Are you someone who is going though some mid-life changes? Perhaps these issues warrant an investment tune-up.

While mid-life is generally considered a calm period in life, in reality, many Americans in the 45-65 age range experience a lot of changes. Each year in the United States, millions of people switch jobs, more than 2 million people get married (for the first or subsequent time), millions send their children off to college, and more than 800,000 people lose a spouse and/or parent. During each of these life changes, many people could greatly benefit from a little financial tune-up. Are you one of them?

Financial expert Sally Brandon, senior vice president of client services and advice at Rebalance IRA, has some tips to possibly help those who are navigating any of these life-changing events build and maintain financial security in the face of change and upheaval:

 Life change 1: new job

The average American worker changes jobs every 4.4 years, and when they start a new job, their 401(k)s don’t typically come along. In fact, the vast majority of Americans leave the contents of their 401(k) account with their former employer. As a result, by the time they reach their 40s, many people have 3-5 different 401(k) accounts stranded in various financial institutions.

While leaving one’s 401(k) accounts at several different companies may seem like a way to diversify, in reality, it’s not diversification. The companies that manage each of the 401(k)s are probably investing your money in similar ways, and chances are each financial firm is hitting you with a slew of hidden investment fees. So, the investor not only has all of their eggs in similar baskets, but they’re often paying fees in each of baskets that dramatically deplete their savings.

So what can you do? It’s your money and you should take it with you whenever you leave a job. The best practice is to roll each 401(k) account over into an Individual Retirement Account (IRA) and consolidate as many 401(k) accounts as you may have into one IRA account. Doing this won’t cost you a thing, and then you can work with a financial advisor who can help you invest your savings in a way that is truly diversified, and, therefore, more secure, Brandon says.

Second life change: marriage

 As a couple decides to marry and intertwine their lives to the ultimate degree, they should realize that unless they decide not to, they are also intertwining their financial lives. Because people are getting married at an older age these days, the partners often have two sets of finances, 401ks and bank accounts to blend. Acknowledging this new financial connection can help get them on the strongest footing (as a couple) for retirement and other savings, and not doing so could keep them from optimizing their finances for their future together, Brandon says.

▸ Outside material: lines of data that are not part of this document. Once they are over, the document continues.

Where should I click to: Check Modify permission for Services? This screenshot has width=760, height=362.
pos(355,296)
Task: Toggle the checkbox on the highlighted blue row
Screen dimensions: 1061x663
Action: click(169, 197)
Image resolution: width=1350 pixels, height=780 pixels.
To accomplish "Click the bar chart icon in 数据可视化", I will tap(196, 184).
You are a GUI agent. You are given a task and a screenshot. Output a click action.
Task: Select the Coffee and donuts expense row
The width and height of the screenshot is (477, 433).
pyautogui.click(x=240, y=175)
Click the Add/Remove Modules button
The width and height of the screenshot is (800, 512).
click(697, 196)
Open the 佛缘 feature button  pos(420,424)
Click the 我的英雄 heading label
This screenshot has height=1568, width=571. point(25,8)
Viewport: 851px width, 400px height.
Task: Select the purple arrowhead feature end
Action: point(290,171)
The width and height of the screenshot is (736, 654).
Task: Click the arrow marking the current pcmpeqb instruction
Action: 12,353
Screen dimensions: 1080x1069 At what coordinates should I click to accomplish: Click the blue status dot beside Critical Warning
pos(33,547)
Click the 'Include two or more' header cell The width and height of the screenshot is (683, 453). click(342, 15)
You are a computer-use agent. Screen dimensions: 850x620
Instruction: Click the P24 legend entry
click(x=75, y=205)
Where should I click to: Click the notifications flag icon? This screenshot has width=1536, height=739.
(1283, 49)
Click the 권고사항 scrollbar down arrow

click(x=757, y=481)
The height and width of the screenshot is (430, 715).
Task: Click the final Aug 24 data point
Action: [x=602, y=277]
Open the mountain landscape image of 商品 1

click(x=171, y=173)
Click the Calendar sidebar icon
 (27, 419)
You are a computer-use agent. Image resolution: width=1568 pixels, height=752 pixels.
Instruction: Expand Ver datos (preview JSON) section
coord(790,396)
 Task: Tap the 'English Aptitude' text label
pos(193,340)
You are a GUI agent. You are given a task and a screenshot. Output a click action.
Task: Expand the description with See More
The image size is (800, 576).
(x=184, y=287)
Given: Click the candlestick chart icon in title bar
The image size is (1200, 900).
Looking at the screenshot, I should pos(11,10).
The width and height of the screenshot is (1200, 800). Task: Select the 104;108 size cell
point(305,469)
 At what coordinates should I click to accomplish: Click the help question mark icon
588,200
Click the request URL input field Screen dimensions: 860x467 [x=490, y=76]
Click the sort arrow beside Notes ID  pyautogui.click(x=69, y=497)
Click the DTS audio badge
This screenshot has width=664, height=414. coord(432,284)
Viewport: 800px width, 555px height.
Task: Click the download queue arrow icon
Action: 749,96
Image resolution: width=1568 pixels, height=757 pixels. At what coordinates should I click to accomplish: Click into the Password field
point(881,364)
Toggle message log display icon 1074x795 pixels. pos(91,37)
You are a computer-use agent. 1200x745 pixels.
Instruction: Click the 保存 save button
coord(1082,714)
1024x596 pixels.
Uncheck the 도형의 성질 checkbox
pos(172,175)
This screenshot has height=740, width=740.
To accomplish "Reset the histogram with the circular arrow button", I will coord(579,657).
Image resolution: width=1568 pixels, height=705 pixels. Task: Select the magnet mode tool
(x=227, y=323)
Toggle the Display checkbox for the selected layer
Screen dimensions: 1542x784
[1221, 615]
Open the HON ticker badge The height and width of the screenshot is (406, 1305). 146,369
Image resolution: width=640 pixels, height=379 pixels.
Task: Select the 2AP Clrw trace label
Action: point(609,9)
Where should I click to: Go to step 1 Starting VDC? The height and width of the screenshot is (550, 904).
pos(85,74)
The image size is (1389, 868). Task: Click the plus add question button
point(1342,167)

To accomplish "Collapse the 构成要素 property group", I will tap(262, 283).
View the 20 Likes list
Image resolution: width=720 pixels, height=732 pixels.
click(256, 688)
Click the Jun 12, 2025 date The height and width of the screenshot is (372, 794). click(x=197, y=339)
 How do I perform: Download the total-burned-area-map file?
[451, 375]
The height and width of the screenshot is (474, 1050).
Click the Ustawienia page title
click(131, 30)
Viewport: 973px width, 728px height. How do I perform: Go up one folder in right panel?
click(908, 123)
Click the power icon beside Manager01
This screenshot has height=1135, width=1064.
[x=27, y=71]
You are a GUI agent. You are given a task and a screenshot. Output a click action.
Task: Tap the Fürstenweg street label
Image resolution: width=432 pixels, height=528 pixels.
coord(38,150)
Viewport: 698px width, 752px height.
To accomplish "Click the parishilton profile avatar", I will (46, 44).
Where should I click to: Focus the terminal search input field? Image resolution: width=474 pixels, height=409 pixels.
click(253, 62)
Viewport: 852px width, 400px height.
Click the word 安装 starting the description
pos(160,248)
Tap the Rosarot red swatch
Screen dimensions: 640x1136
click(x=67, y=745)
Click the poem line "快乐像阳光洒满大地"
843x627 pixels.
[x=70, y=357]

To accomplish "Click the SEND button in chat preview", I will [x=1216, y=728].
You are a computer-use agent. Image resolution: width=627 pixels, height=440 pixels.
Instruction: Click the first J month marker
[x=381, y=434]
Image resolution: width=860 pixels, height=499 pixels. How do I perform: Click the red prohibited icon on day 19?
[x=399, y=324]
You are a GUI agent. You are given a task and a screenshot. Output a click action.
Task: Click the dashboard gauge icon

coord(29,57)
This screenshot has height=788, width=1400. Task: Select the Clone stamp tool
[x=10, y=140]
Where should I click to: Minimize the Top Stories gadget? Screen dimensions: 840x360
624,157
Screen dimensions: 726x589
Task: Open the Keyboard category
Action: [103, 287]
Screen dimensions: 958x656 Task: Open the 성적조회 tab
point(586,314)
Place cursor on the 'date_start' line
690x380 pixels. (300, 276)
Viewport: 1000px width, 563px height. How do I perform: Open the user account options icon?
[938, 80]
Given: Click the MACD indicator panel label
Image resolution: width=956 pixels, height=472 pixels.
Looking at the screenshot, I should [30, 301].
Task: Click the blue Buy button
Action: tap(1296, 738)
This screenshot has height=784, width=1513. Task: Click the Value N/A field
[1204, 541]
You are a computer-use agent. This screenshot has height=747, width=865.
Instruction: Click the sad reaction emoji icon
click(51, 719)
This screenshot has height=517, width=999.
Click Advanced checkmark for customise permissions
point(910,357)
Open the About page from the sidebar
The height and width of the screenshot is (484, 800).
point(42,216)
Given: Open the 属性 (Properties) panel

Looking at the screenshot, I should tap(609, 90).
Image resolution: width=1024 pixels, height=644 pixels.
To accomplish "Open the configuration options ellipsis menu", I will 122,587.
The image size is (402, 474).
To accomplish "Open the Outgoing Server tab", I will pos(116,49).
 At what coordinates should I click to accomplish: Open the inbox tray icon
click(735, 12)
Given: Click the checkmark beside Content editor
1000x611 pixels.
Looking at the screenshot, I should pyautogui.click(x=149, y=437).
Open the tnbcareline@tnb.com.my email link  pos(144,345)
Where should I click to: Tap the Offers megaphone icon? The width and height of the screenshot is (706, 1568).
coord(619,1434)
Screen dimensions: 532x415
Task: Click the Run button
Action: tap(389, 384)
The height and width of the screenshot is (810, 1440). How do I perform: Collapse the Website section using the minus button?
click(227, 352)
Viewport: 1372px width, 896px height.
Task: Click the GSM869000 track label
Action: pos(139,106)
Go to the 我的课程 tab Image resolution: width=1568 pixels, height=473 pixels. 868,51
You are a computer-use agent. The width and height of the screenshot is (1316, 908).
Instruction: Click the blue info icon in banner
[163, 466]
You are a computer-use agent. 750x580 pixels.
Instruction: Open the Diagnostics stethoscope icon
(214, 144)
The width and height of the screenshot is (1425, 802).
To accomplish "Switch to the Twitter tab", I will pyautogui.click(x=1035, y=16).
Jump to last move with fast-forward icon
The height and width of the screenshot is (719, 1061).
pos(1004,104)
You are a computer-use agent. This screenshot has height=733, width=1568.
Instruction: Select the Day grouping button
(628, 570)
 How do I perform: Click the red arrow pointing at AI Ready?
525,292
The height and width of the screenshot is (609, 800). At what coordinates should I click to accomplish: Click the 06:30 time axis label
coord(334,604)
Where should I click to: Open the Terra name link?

If you are dealing with this life change, regardless of whether this a first or subsequent marriage, when a couple gets married, both partners should get a sense of any and all bank accounts, savings accounts, 401ks they have between them. Then, they should jointly meet with a fiduciary investment advisor (someone who is legally obligated to act in their best interest) to decide the best allocation of both of their funds. This is also an important time to review their list of beneficiaries, as they may change with the new marriage, Brandon says.

 Life change 3:  sending a child off to college

For many mid-life adults, preparing to send a child to college can be a financial wake-up call. Since college is so expensive, it often overshadows other financial goals. When faced with a choice between putting money toward their children’s college savings funds and saving for retirement, most people think that it’s better to invest in their child’s education. However, the fact is that students and parents can borrow money through low-cost college loans, but you can’t take out a loan for your retirement. College savings funds, such as 529 plans, offer the advantage of tax-free growth, but often have high fees and limited fund choices. And, as the child gets closer to college, the funds always skew toward lower-yield investments. Other drawbacks of 529 plans are penalties for withdrawing money for non-educational purposes and reductions in possible need-based financial aid, Brandon says.

If you are sending off a child to college, don’t take the bait that a college savings plan is the best and only way to invest for your family’s future. In fact, there are other types of investments, such as index funds, that can help you not only gather money for education, but also make sure mom and dad have a secure retirement that the child will not have to supplement one day. Don’t be afraid to use low-fee college loans to pay for school costs, as your money could grow at a faster rate, and with lower risk, through low-cost index investing, Brandon says.

Life change 4: death of a loved one

Many times, the tragedy of losing a spouse or parent is made more difficult when the remaining spouse or child was not the one responsible for managing the family’s finances. This surviving loved one may be already overwhelmed by the loss, and sorting through the spouse or parent’s financial affairs may be a huge challenge. There may also be an inheritance that has to be invested and/or shared among beneficiaries, Brandon says.

If this happens inside your family, even though this person is dealing with possibly the most tragic time in his or her life, at some point when they start to get their lives back on track, they really have to take some time to have an honest conversation with a professional about your investments, including any money you may have inherited. Look for a financial advisor who is a fiduciary, meaning that they have a legal obligation to act in your best interest. This advisor can help you get a handle on your finances, keep you kept abreast of the status of your investments throughout the year, and make sure you are on the path to a secure financial future, Brandon says.